Soldiers wore a jerkin of buffalo hide – known as a buff coat – over their clothing. This would have given some protection against a glancing blow from a sword but not a lot else. Pikemen were also issued with a set of armour, which consisted of a corselet (a back and breast plate) and tassets (thigh guards). Their pike was about eighteen feet long and made of a hard wood. The final four feet of the pike was protected by metal bracings. Pikes were heavy and unwieldy and it required a strong man to use one correctly.

 

Musketeers did not wear armour. The most common weapon used by a musketeer was a matchlock. A good and well-trained musketeer could fire three rounds a minute. However, he would be rendered useless if his gunpowder had become damp. He was also issued with a sword for close quarter combat. 

 

In theory horse regiments consisted of 600 men. This was further divided into six troops of 100 men. However, the sheer cost of maintaining a horse regiment invariably meant that regiments were frequently no greater than 100 men.
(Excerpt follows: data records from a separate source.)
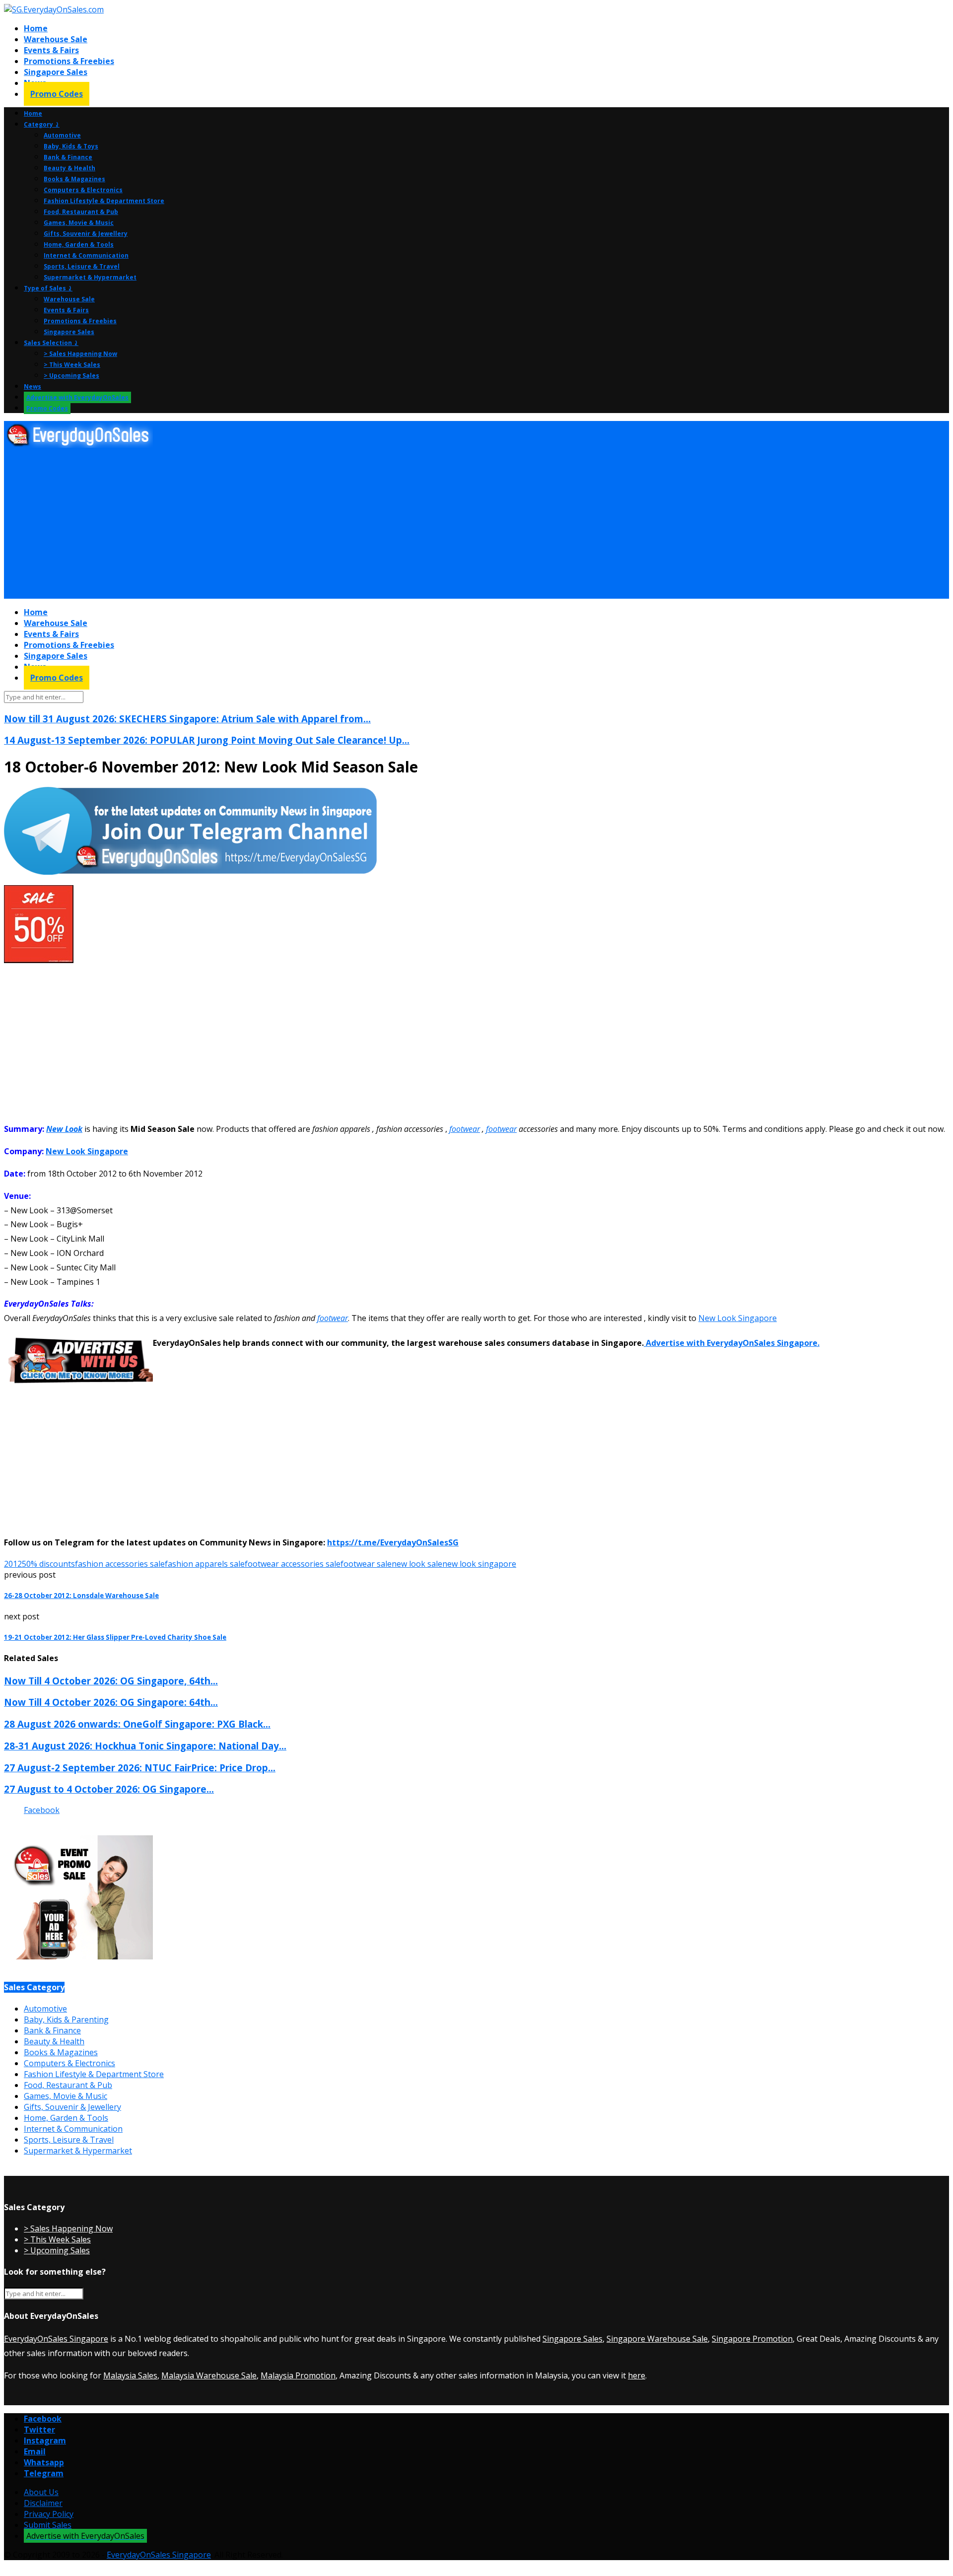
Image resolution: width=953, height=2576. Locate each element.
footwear (464, 1128)
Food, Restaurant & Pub (81, 212)
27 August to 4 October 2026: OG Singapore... (109, 1789)
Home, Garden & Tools (79, 244)
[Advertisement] (302, 523)
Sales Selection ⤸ (51, 343)
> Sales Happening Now (80, 353)
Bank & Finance (68, 157)
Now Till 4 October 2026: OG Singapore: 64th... (111, 1702)
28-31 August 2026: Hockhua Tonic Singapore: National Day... (145, 1746)
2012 (13, 1563)
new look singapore (479, 1563)
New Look (64, 1128)
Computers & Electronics (83, 190)
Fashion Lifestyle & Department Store (104, 201)
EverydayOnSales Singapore (56, 2338)
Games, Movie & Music (79, 222)
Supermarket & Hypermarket (90, 277)
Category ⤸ (42, 124)
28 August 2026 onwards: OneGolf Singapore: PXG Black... (137, 1724)
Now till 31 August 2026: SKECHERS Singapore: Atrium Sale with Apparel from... (187, 718)
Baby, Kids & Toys (71, 146)
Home (36, 28)
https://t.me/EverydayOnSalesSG (393, 1542)
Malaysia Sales (130, 2375)
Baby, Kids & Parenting (66, 2019)
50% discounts (48, 1563)
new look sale (417, 1563)
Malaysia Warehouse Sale (209, 2375)
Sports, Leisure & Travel (82, 266)
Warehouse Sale (55, 39)
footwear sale (366, 1563)
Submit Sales (47, 2524)
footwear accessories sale (292, 1563)
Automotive (62, 135)
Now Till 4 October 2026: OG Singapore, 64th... (111, 1680)
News (32, 386)
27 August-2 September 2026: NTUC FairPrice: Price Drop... (139, 1767)
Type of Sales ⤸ (48, 288)
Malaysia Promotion (298, 2375)
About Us (41, 2492)
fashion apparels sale (205, 1563)
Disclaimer (43, 2503)
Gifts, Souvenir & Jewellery (86, 233)
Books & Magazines (74, 179)
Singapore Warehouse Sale (657, 2338)
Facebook (42, 1810)
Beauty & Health (69, 168)
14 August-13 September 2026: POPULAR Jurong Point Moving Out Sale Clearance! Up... (206, 740)
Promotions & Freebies (69, 61)
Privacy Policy (48, 2513)
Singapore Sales (55, 72)
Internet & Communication (86, 255)
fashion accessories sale (120, 1563)
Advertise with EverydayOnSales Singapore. (731, 1342)
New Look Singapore (87, 1151)
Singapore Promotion (752, 2338)
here (636, 2375)
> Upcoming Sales (71, 375)
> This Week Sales (72, 364)
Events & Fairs (51, 50)
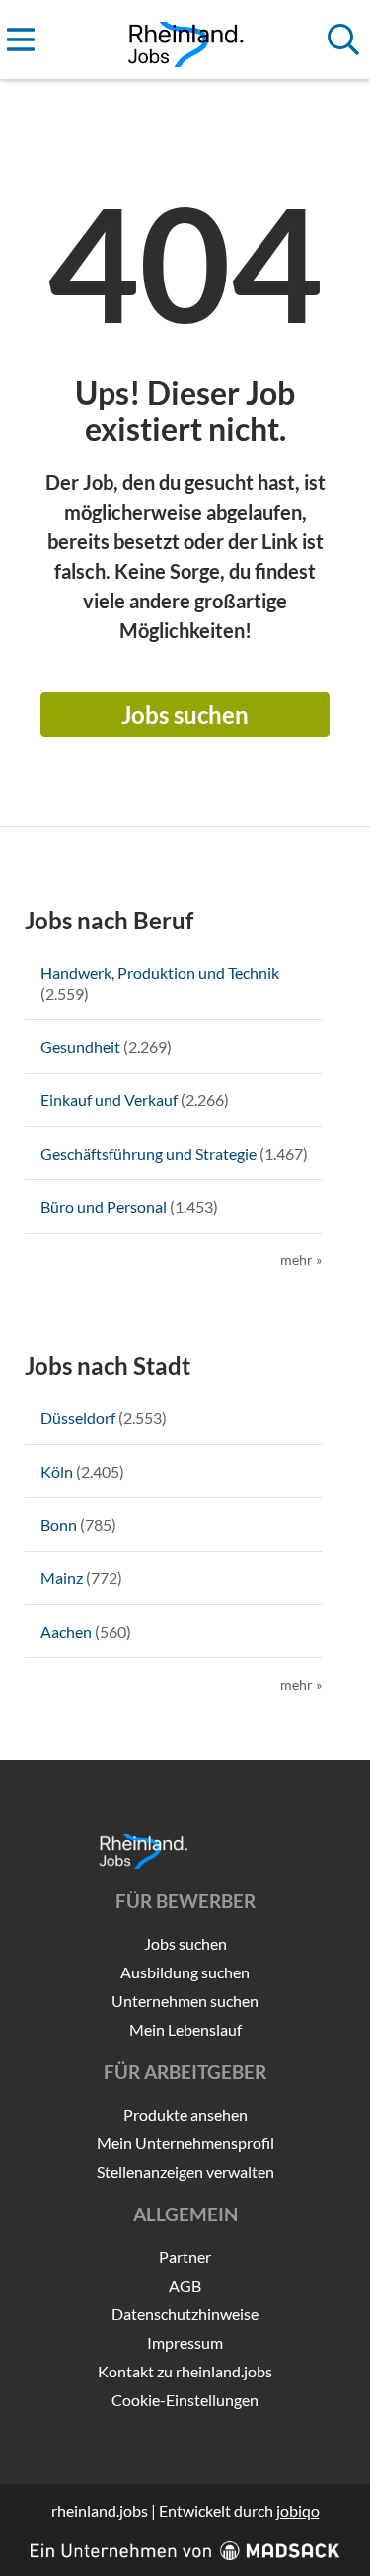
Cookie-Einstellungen (185, 2399)
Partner (185, 2256)
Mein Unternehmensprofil (185, 2142)
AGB (185, 2285)
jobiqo (298, 2510)
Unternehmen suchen (185, 2000)
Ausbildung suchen (185, 1972)
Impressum (185, 2342)
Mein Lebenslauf (185, 2029)
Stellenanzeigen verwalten (185, 2171)
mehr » (301, 1259)
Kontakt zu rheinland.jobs (185, 2371)
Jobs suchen (185, 714)
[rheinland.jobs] (185, 40)
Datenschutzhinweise (185, 2313)
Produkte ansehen (185, 2114)
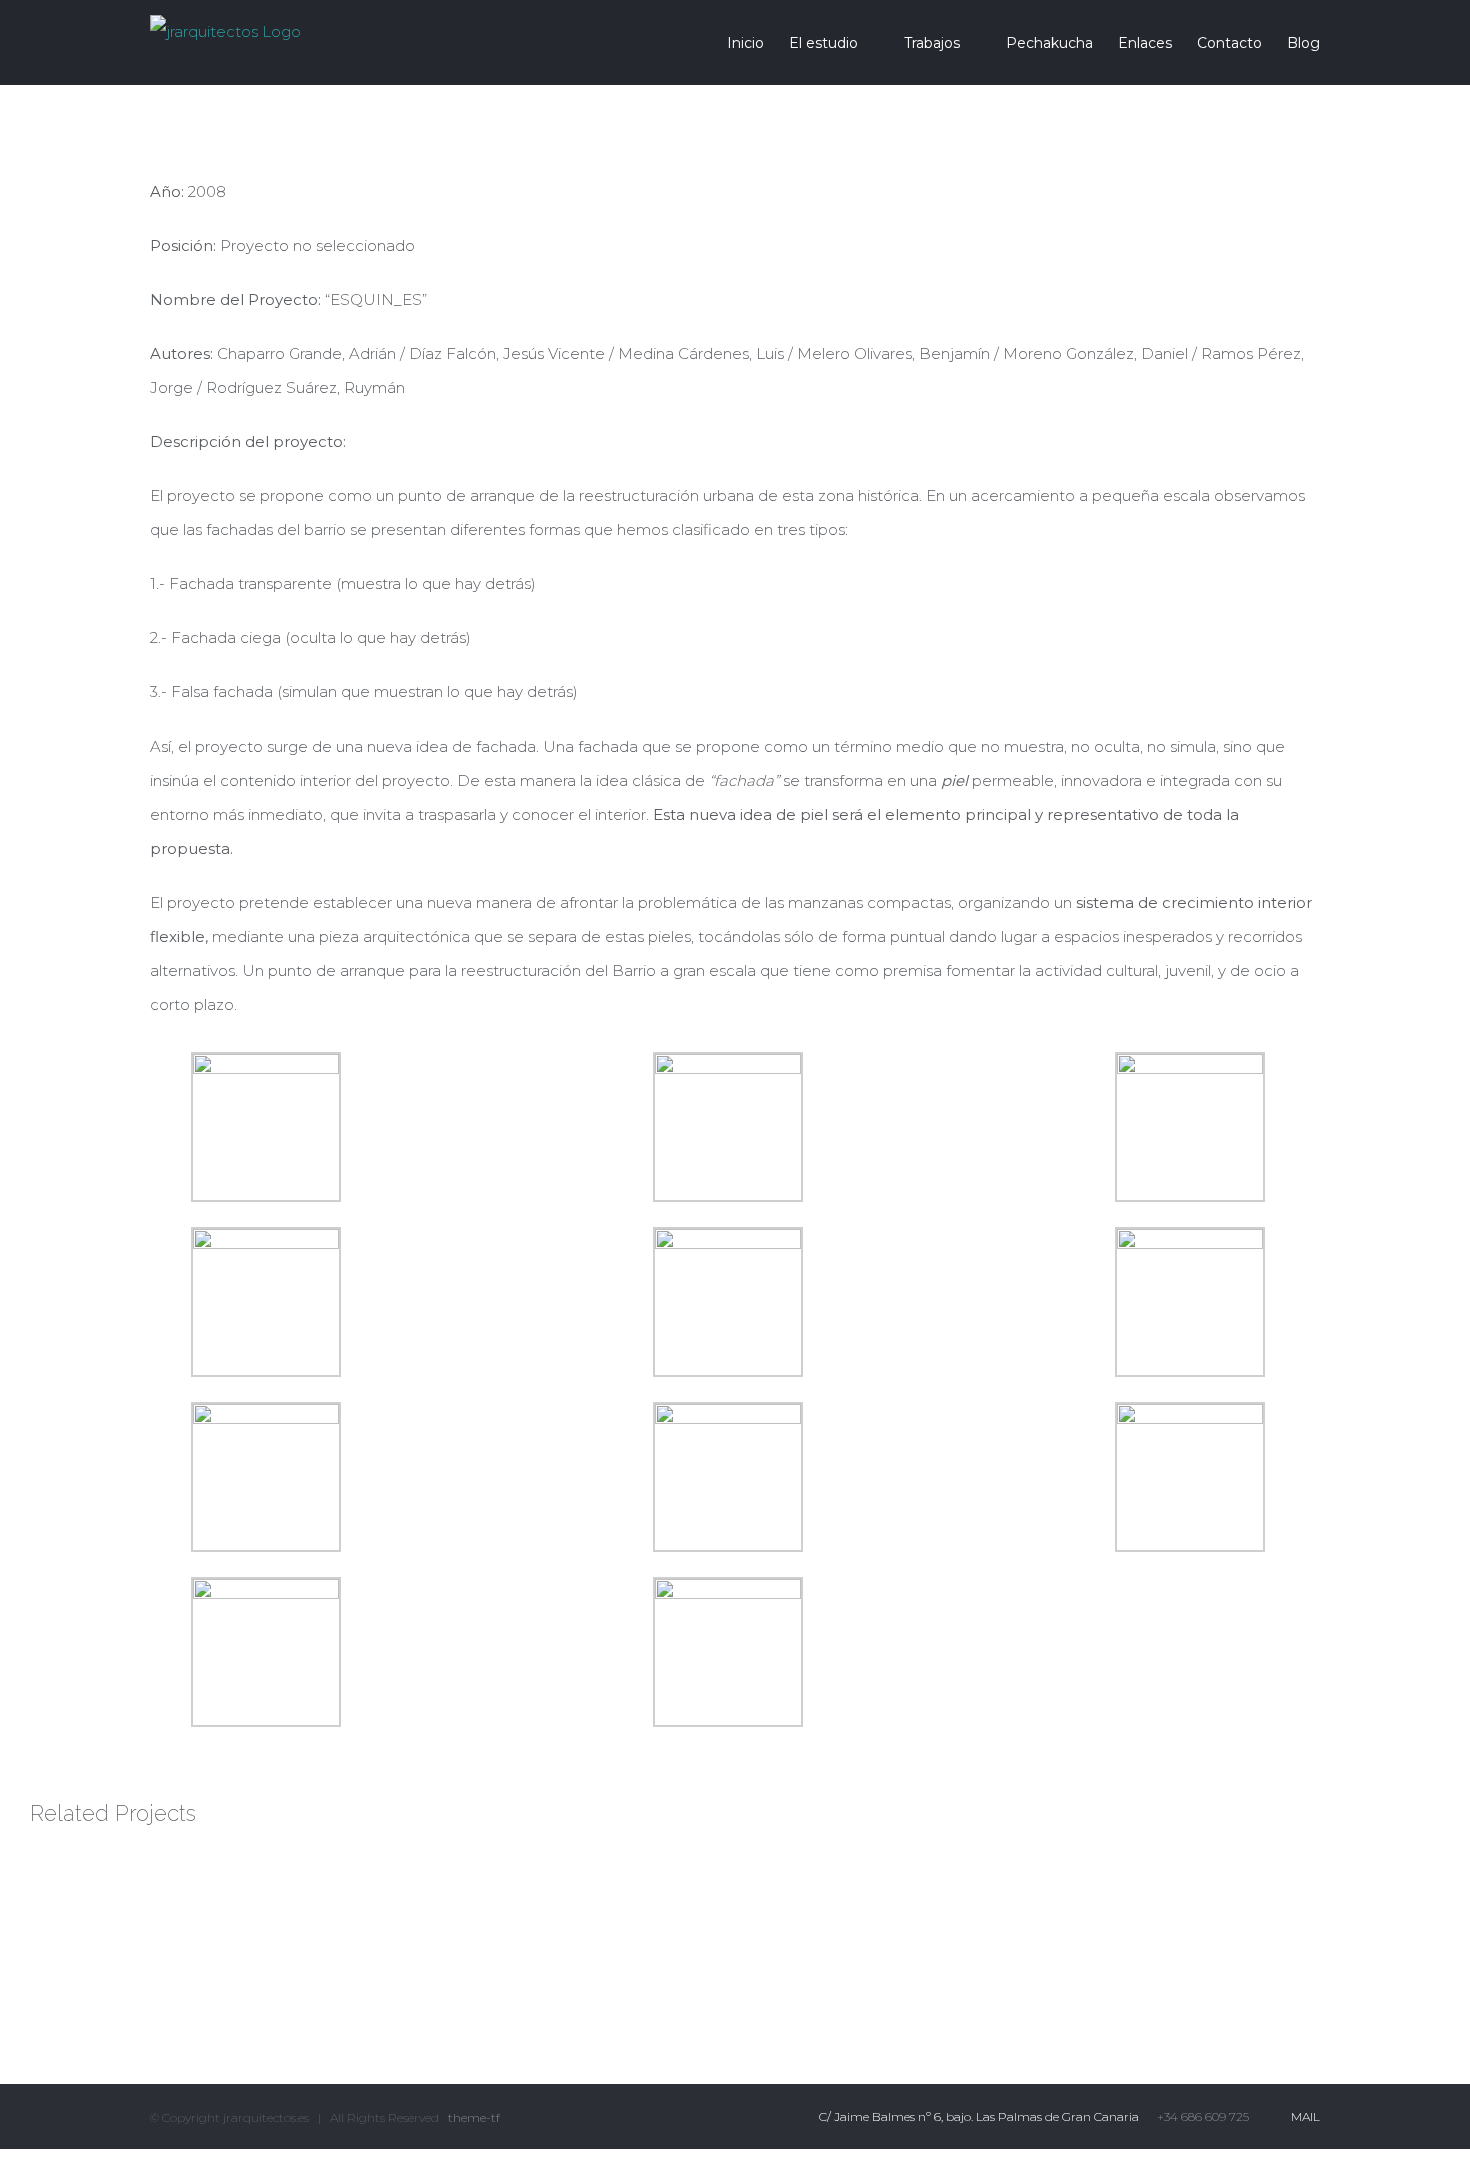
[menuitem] (758, 42)
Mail (1302, 2116)
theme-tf (472, 2117)
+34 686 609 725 (1203, 2116)
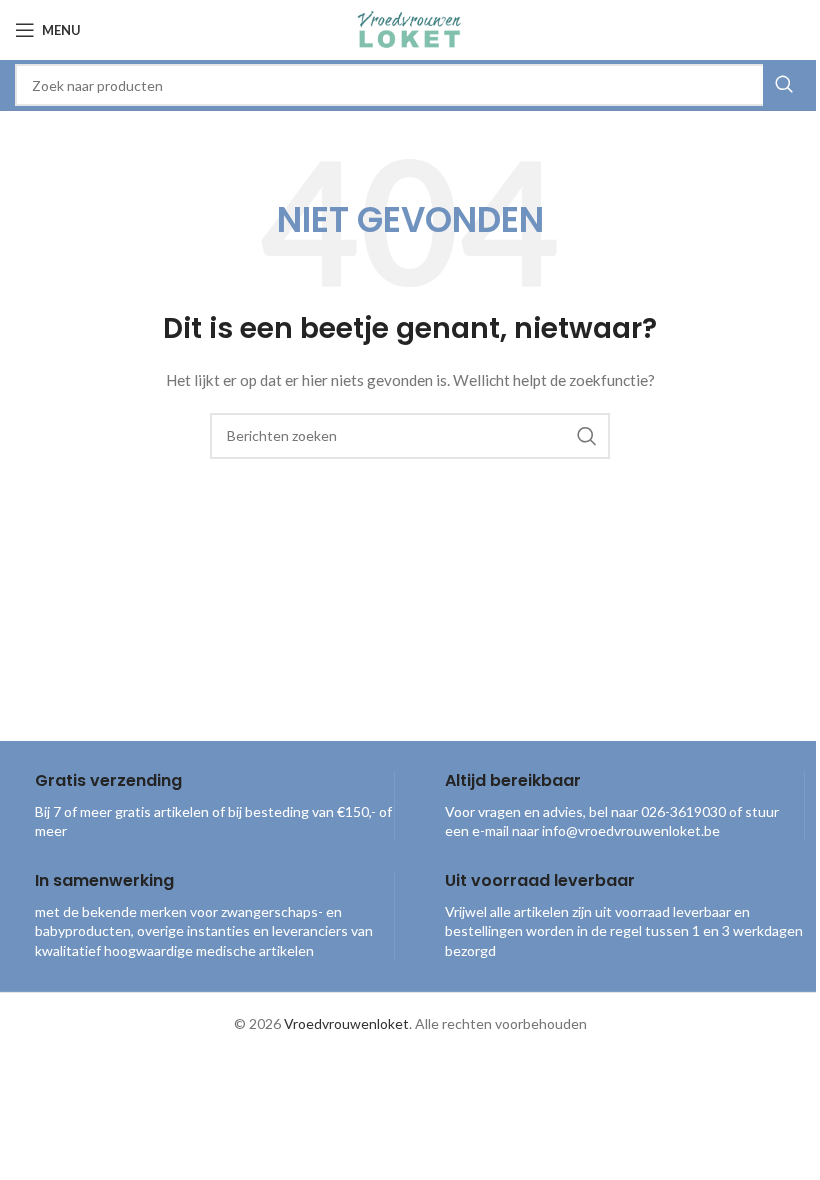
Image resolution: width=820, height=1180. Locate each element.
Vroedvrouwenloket (346, 1023)
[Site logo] (410, 28)
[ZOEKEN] (784, 85)
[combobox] (410, 85)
Those who did have a horse were armed with a heavy sword and possibly two pistols and were issued with a back and breastplates and a buff coat. Prince Rupert is credited with changing the way horse regiments fought in battle. He developed the tactic of changing at the gallop into the enemy’s front rank in an effort to create shock and confusion. However, a well-drilled rank of pikemen had a good defence against this – holding their pike at 30 degrees with the base of the pike planted firmly against the instep. If a front rank held firm, it presented a horse attack with a formidable obstacle. Rupert had to refine his charge and took to attacking the flanks of the enemy where this tactic could not be used against his horse.

 

Dragoons were a mixture of horse and foot soldiers. They rode to where they were required to fight (usually against the flanks of the enemy) but dismounted and attacked on foot.

 

Artillery was used in the English Civil War. Smaller guns were manoeuvrable enough to follow an advancing army while heavier guns were used in siege warfare and were too heavy and cumbersome to move around. However, the artillery that was used in battles was dispersed and not used in mass batteries and their impact in battles was likely to have been minimal.